Each line below from the one containing "Viewport: 725px width, 839px height." through the one containing "This screenshot has width=1400, height=858." should be output exactly as it stands, and no other line should appear.

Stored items
━━━━
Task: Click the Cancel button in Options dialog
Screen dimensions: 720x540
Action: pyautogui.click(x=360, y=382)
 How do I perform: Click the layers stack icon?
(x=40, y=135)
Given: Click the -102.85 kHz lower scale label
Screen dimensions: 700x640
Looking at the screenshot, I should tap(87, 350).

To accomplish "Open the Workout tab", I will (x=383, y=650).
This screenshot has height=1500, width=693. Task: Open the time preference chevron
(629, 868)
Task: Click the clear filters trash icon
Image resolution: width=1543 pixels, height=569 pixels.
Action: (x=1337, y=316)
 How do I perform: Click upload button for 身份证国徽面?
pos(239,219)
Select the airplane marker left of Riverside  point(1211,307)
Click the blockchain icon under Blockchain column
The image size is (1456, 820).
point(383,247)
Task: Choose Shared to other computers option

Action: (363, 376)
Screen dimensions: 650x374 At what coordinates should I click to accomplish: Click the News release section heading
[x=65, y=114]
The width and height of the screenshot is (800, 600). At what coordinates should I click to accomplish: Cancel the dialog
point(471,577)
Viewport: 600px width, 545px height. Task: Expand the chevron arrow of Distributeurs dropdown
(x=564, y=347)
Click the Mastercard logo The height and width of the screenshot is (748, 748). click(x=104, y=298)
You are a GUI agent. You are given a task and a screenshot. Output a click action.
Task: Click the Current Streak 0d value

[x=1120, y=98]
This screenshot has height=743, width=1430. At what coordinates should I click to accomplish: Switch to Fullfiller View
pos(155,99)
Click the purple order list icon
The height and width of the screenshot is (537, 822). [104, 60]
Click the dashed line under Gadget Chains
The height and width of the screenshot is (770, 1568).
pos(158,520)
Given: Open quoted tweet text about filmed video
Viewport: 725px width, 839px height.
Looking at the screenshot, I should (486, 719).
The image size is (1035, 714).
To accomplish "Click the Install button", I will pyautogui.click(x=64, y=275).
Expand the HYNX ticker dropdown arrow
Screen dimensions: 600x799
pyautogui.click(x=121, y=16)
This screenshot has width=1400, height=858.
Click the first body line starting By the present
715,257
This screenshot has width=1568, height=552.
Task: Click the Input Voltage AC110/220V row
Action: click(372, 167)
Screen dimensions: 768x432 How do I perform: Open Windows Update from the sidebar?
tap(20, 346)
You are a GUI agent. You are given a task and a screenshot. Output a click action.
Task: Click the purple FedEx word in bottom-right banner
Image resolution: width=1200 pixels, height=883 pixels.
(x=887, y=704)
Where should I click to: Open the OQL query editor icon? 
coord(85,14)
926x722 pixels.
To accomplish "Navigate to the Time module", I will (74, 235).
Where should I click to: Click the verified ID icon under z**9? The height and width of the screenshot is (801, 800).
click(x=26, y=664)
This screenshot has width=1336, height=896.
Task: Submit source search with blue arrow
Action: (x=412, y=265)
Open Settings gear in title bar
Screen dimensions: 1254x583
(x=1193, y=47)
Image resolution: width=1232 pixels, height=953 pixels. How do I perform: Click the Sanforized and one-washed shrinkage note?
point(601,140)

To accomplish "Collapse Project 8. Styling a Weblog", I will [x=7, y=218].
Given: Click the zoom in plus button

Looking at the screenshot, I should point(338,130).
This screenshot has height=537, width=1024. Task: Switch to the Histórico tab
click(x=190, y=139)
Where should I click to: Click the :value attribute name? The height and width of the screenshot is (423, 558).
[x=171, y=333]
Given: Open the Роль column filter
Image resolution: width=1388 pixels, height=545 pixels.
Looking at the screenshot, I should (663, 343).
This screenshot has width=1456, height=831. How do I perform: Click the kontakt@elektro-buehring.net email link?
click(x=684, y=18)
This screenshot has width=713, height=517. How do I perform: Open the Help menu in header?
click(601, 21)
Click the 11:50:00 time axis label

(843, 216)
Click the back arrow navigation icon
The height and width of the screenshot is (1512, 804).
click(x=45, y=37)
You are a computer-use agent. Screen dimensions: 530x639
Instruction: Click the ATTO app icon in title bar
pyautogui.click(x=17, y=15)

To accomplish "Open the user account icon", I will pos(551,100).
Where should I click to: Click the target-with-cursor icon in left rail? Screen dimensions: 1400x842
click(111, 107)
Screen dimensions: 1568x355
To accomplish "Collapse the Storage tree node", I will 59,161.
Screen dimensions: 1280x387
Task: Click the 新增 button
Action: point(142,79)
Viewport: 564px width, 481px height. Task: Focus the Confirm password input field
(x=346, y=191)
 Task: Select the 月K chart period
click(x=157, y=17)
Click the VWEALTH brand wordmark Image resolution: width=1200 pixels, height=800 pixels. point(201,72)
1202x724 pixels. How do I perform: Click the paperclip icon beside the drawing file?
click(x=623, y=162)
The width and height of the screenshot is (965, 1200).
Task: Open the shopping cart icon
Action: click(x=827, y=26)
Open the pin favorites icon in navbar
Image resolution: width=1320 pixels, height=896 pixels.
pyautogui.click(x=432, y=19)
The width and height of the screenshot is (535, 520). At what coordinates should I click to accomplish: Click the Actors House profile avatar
━━━━
◆ SOLVED EXERCISE:
Viewport: 725px width, 839px height.
Looking at the screenshot, I should (486, 719).
The image size is (1035, 714).
To accomplish "Click the Install button", I will pyautogui.click(x=64, y=275).
Expand the HYNX ticker dropdown arrow
Screen dimensions: 600x799
pyautogui.click(x=121, y=16)
This screenshot has width=1400, height=858.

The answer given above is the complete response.